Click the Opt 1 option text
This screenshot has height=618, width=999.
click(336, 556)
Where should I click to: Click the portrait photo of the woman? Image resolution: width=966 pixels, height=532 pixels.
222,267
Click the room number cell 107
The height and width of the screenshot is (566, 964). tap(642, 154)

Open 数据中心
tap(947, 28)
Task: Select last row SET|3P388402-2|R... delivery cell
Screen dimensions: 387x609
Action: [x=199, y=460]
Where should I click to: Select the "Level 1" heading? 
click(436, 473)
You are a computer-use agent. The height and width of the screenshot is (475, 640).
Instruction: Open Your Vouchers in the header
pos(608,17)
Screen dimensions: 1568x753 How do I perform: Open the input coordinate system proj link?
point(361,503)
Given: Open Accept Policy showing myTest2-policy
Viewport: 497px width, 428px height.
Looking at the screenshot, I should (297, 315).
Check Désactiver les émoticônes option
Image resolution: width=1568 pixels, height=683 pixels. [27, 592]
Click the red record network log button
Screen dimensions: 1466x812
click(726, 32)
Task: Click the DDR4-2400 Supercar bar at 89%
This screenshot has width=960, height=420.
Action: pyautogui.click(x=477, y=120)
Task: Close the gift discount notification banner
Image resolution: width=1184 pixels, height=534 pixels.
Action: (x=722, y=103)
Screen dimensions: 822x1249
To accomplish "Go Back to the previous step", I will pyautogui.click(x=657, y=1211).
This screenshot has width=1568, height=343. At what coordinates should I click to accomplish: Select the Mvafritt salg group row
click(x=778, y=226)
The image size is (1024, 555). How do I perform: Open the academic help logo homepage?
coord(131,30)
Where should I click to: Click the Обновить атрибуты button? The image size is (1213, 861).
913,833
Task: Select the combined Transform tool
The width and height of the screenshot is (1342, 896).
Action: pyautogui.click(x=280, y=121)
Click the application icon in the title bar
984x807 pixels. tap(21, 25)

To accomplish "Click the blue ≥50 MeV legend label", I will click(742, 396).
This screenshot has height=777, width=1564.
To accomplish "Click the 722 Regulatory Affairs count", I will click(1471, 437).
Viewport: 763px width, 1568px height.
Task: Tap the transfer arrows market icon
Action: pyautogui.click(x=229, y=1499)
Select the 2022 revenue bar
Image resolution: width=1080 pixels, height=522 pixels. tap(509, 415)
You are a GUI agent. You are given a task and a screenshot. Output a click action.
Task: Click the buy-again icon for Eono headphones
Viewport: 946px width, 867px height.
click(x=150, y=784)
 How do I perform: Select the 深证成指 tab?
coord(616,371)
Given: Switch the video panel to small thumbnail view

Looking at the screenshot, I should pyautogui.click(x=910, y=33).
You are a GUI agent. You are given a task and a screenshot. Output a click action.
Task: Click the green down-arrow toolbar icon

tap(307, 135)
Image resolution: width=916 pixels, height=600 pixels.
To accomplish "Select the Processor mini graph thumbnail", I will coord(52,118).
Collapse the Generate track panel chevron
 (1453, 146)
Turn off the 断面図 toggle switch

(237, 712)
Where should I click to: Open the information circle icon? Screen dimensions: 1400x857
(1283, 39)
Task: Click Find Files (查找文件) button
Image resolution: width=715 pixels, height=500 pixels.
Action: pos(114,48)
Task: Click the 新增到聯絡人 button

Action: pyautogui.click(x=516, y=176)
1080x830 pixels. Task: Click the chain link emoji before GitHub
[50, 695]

_WHAT THE TASK REQUIRES_.
Format the records above as a numbered list, dropping any blank lines.

_WORKED SOLUTION_.
1. Click the Opt 1 option text
2. This screenshot has height=618, width=999.
3. click(336, 556)
4. Where should I click to: Click the portrait photo of the woman? Image resolution: width=966 pixels, height=532 pixels.
5. 222,267
6. Click the room number cell 107
7. The height and width of the screenshot is (566, 964). tap(642, 154)
8. Open 数据中心
9. tap(947, 28)
10. Task: Select last row SET|3P388402-2|R... delivery cell
11. Screen dimensions: 387x609
12. Action: [x=199, y=460]
13. Where should I click to: Select the "Level 1" heading? 
14. click(436, 473)
15. You are a computer-use agent. The height and width of the screenshot is (475, 640).
16. Instruction: Open Your Vouchers in the header
17. pos(608,17)
18. Screen dimensions: 1568x753 How do I perform: Open the input coordinate system proj link?
19. point(361,503)
20. Given: Open Accept Policy showing myTest2-policy
21. Viewport: 497px width, 428px height.
22. Looking at the screenshot, I should (297, 315).
23. Check Désactiver les émoticônes option
24. Image resolution: width=1568 pixels, height=683 pixels. [27, 592]
25. Click the red record network log button
26. Screen dimensions: 1466x812
27. click(726, 32)
28. Task: Click the DDR4-2400 Supercar bar at 89%
29. This screenshot has width=960, height=420.
30. Action: pyautogui.click(x=477, y=120)
31. Task: Close the gift discount notification banner
32. Image resolution: width=1184 pixels, height=534 pixels.
33. Action: (x=722, y=103)
34. Screen dimensions: 822x1249
35. To accomplish "Go Back to the previous step", I will pyautogui.click(x=657, y=1211).
36. This screenshot has width=1568, height=343. At what coordinates should I click to accomplish: Select the Mvafritt salg group row
37. click(x=778, y=226)
38. The image size is (1024, 555). How do I perform: Open the academic help logo homepage?
39. coord(131,30)
40. Where should I click to: Click the Обновить атрибуты button? The image size is (1213, 861).
41. 913,833
42. Task: Select the combined Transform tool
43. The width and height of the screenshot is (1342, 896).
44. Action: pyautogui.click(x=280, y=121)
45. Click the application icon in the title bar
46. 984x807 pixels. tap(21, 25)
47. To accomplish "Click the blue ≥50 MeV legend label", I will click(742, 396).
48. This screenshot has height=777, width=1564.
49. To accomplish "Click the 722 Regulatory Affairs count", I will click(1471, 437).
50. Viewport: 763px width, 1568px height.
51. Task: Tap the transfer arrows market icon
52. Action: pyautogui.click(x=229, y=1499)
53. Select the 2022 revenue bar
54. Image resolution: width=1080 pixels, height=522 pixels. tap(509, 415)
55. You are a GUI agent. You are given a task and a screenshot. Output a click action.
56. Task: Click the buy-again icon for Eono headphones
57. Viewport: 946px width, 867px height.
58. click(x=150, y=784)
59.  How do I perform: Select the 深证成指 tab?
60. coord(616,371)
61. Given: Switch the video panel to small thumbnail view
62. Looking at the screenshot, I should pyautogui.click(x=910, y=33).
63. You are a GUI agent. You are given a task and a screenshot. Output a click action.
64. Task: Click the green down-arrow toolbar icon
65. tap(307, 135)
66. Image resolution: width=916 pixels, height=600 pixels.
67. To accomplish "Select the Processor mini graph thumbnail", I will coord(52,118).
68. Collapse the Generate track panel chevron
69.  (1453, 146)
70. Turn off the 断面図 toggle switch
71. (237, 712)
72. Where should I click to: Open the information circle icon? Screen dimensions: 1400x857
73. (1283, 39)
74. Task: Click Find Files (查找文件) button
75. Image resolution: width=715 pixels, height=500 pixels.
76. Action: pos(114,48)
77. Task: Click the 新增到聯絡人 button
78. Action: pyautogui.click(x=516, y=176)
79. 1080x830 pixels. Task: Click the chain link emoji before GitHub
80. [50, 695]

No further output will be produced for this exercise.